In his application – which the governor’s office received June 17, nine days after Sahai’s resignation – Lindenmayer noted his political balance, boasting his deep background and understanding of higher education in Iowa and his history working “politically with both sides of the aisle to advance the missions of higher education and workforce training.”
“I feel like I still have a lot to give and want to work with other leaders in the state to advance the State of Iowa’s interests educationally, economically, and socially,” he wrote in his application.
Sahai was the only ethnic or racial minority on the board, and Lindenmayer is white – although state law doesn’t include any diversity requirements.
The new regent first served as continuing education coordinator for Indian Hills Community College in June 1980 and advanced to vice president of administration and human resources.

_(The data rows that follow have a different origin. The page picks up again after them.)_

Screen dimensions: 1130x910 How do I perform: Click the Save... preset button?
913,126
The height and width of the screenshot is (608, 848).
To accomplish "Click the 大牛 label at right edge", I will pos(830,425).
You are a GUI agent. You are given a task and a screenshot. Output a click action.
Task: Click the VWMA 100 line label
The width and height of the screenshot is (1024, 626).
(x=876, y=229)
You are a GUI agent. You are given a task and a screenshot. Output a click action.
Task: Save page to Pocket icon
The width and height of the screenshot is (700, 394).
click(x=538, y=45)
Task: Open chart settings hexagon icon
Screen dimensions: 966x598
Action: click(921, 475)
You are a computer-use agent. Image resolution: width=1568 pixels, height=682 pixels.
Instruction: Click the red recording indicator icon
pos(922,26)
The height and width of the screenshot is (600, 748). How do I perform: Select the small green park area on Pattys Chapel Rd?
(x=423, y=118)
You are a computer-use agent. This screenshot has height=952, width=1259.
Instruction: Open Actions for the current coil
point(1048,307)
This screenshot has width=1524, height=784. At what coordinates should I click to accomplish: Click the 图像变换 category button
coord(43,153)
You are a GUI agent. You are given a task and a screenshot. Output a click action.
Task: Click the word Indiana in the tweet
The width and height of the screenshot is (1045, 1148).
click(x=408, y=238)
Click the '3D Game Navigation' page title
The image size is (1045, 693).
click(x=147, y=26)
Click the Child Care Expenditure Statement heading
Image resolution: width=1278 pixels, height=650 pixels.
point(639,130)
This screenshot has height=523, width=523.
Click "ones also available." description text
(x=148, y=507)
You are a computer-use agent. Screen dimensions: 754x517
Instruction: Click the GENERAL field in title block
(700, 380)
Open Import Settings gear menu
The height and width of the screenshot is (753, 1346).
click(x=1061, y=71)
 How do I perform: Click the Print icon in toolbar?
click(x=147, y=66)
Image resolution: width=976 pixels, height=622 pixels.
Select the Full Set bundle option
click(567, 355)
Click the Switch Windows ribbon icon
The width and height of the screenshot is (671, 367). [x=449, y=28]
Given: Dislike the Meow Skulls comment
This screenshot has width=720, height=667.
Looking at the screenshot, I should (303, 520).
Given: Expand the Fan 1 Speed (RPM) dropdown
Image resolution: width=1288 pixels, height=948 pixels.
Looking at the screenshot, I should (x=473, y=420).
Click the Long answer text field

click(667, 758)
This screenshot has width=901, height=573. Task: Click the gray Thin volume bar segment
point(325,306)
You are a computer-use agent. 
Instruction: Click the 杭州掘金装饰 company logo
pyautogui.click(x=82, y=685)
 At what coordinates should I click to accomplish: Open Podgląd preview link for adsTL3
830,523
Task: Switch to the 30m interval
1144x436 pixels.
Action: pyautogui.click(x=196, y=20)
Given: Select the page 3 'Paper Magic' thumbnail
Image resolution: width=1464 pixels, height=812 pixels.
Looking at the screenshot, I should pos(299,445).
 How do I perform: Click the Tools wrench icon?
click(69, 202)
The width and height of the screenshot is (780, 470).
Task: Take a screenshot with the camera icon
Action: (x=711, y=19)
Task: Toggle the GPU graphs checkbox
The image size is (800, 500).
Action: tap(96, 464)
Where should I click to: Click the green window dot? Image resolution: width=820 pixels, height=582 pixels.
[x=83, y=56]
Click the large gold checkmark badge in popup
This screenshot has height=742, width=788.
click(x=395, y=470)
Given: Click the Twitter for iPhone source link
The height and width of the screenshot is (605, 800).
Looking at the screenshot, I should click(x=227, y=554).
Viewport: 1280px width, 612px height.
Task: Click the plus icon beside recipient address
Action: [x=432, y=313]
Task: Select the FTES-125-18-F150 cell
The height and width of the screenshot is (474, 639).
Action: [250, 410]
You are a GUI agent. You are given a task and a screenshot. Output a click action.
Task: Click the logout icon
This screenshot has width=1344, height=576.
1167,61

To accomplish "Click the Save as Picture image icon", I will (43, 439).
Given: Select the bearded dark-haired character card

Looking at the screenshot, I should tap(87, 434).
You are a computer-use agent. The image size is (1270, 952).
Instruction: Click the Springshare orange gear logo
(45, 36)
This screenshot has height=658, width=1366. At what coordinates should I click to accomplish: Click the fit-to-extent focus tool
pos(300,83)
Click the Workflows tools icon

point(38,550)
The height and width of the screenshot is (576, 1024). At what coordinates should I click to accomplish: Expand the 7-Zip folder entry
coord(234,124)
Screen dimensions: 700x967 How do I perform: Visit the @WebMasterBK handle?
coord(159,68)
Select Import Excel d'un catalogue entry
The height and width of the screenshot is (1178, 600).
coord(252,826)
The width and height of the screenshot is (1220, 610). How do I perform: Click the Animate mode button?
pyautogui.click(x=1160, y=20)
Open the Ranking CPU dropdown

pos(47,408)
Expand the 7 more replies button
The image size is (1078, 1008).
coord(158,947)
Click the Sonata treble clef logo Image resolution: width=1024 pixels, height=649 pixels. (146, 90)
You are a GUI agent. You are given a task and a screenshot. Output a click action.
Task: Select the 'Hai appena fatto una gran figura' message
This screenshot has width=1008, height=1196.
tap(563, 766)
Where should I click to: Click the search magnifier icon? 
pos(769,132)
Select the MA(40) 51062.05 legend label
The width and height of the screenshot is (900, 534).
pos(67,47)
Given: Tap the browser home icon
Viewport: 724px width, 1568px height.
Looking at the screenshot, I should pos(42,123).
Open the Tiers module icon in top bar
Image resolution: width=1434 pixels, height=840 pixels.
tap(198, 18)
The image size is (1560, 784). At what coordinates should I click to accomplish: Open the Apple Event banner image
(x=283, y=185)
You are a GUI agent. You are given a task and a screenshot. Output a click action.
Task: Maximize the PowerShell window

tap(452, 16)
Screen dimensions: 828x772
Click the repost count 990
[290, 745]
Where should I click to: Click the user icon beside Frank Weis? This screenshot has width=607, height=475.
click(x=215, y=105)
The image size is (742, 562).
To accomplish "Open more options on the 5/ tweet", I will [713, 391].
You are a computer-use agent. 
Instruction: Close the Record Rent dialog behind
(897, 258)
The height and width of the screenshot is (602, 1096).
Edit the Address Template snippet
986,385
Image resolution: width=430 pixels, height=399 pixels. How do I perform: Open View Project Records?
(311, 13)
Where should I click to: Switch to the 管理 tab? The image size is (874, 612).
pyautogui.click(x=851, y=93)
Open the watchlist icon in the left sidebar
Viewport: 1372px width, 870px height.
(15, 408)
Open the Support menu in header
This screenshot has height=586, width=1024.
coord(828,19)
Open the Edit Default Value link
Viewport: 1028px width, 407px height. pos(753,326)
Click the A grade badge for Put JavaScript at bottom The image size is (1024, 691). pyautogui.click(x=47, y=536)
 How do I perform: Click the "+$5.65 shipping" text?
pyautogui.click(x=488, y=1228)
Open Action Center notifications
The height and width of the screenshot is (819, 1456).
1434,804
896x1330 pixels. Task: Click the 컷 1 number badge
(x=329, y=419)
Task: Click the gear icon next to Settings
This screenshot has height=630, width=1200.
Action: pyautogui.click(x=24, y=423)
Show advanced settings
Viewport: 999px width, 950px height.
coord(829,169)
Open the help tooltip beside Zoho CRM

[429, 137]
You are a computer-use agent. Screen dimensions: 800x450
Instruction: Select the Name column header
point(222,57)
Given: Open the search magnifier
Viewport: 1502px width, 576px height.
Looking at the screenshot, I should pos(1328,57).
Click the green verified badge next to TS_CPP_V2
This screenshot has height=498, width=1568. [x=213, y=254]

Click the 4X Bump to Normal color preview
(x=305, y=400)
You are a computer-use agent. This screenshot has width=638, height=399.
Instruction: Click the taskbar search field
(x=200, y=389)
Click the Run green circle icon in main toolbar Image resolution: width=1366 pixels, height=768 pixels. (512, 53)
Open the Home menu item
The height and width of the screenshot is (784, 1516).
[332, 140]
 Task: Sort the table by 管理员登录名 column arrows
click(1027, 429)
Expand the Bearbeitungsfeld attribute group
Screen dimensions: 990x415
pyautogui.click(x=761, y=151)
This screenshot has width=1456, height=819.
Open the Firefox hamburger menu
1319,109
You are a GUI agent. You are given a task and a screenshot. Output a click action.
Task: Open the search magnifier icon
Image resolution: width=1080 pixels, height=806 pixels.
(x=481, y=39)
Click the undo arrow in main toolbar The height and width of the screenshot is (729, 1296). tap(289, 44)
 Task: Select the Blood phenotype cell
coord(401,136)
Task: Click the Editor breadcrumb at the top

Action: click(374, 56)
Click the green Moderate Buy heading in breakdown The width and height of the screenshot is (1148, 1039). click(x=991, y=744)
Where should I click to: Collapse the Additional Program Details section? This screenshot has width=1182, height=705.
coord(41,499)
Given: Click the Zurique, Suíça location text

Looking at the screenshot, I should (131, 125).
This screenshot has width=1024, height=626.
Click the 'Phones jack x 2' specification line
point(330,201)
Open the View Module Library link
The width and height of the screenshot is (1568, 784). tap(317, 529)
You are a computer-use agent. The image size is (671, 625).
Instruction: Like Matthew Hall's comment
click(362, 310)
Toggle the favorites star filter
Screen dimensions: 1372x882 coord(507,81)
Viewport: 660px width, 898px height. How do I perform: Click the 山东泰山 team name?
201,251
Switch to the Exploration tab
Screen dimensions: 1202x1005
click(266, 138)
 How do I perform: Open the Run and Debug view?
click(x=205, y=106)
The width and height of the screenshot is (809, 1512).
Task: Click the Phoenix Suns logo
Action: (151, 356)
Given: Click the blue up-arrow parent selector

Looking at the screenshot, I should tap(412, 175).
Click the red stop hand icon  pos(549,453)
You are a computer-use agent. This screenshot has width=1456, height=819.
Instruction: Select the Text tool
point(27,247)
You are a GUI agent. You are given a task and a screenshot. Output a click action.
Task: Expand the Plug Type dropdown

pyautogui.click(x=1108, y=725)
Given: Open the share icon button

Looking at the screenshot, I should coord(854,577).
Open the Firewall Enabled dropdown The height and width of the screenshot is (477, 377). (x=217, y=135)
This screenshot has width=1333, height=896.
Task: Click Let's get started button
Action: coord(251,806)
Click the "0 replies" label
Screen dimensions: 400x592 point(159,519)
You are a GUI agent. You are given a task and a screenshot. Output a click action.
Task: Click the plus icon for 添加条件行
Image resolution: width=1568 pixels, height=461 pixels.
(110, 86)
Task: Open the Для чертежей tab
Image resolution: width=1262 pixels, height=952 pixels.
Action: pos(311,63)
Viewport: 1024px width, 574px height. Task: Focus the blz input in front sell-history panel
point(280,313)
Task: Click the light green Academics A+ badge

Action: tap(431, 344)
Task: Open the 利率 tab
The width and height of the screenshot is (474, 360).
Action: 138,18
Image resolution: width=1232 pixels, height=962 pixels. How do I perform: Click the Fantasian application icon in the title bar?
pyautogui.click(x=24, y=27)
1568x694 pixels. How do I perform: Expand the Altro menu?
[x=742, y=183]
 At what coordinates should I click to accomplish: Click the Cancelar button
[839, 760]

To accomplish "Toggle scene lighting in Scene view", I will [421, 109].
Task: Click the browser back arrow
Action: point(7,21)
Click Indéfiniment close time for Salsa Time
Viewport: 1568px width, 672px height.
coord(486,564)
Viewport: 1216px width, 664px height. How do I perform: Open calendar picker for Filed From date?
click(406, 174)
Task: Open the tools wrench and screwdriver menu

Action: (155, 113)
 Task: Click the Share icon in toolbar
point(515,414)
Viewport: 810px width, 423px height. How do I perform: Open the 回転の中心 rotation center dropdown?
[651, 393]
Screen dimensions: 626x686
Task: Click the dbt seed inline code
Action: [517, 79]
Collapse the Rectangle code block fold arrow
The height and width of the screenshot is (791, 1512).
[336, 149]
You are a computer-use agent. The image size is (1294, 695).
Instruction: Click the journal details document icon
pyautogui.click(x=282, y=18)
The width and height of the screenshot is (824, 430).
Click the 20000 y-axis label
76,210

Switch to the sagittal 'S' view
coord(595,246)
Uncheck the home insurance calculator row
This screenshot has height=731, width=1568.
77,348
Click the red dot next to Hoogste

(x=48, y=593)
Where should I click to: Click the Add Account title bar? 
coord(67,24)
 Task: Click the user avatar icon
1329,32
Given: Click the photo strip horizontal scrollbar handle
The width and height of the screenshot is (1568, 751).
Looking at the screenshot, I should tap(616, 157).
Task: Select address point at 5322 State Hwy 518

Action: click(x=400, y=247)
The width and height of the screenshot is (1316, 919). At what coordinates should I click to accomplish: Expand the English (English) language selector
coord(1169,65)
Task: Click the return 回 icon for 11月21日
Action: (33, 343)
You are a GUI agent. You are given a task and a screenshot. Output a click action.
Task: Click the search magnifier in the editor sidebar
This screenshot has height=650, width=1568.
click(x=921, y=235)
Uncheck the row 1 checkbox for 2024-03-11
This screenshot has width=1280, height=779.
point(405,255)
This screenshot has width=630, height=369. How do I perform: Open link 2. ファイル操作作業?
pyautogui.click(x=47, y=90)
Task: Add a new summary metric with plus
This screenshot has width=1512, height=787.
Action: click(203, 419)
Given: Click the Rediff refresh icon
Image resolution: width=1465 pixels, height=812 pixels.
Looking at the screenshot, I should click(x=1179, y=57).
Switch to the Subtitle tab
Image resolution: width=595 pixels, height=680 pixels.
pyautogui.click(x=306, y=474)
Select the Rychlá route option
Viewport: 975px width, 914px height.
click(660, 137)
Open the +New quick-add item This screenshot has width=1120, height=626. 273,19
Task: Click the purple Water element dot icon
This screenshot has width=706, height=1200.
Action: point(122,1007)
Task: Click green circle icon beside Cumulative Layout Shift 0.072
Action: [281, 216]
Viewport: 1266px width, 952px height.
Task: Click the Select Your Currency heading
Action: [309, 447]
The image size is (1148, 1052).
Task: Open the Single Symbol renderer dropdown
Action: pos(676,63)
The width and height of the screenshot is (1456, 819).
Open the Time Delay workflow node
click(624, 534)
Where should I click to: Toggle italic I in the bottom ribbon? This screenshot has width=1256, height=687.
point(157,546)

He was named president in December 2001, and spent 12 years in that role, leading the three-campus system that spanned eight county seat centers, according to a news release from the governor’s office.
In promoting her pick, Reynolds noted Lindenmayer and his colleagues increased Indian Hills enrollment from about 3,000 full-time students in 2001 to more than 5,500 in 2013. That growth occurred despite population declines in the region, according to the governor’s office.
Other career highlights include Lindenmayer’s early adoption of work-based learning, as he established a workforce campus offering training programs specific to local industry, according to
Reynolds. He established advisory committees comprised of 500 industry representatives to help develop curriculum, and he crafted programming to match student skills with employment needs. Reynolds praised him for establishing a Rural Health Partnership that connected local health care providers and built a Rural Health Education Center.
Despite his most recent community college stint, Lindenmayer has roots in four-year public universities and private – having earned his undergraduate degree from the private William Penn University in Oskaloosa, his master’s degree from the public Truman State University in Missouri, and his doctorate from University of Iowa.
He’s currently chairing the National Job Corps Association in Washington.
The last regent to resign was Mary Andringa in April 2016. She too reported underestimating the time commitment. Then Gov. Terry Branstad appointed his longtime ally Mike Richards to fill her void. Richards now serves as Board of Regents president, with his term set to expire in 2021. In a statement Friday, Richards said he’s pleased to welcome someone of Lindenmayer’s caliber to the board.
“His wealth of experience and depth of knowledge of higher education issues will make him a huge asset to the Regent enterprise,” Richards said in the statement. “I look forward to working with Dr. Lindemayer as we continue our mission to provide high-quality, accessible education to our students."
Former regent Nicole Carroll also resigned in November 2014 after her family moved to Texas. Sherry Bates was appointed to serve out Carroll’s term, which ended in April 2017. She was then reappointed to a new six-year term, which expires in 2023.
Other gubernatorial nominations of note Friday included Jay Hansen of Mason City, Vickie Lewis of Marshalltown, Karie Foster of Pella and Jason Harrington of Spirit Lake to the state Board of Health; Jill Liesveld of Coralville and Ken Cheyne of Clive to the state Medical Cannabidiol Board; and Kevin Krause of West Des Moines to the Iowa Public Broadcasting Board.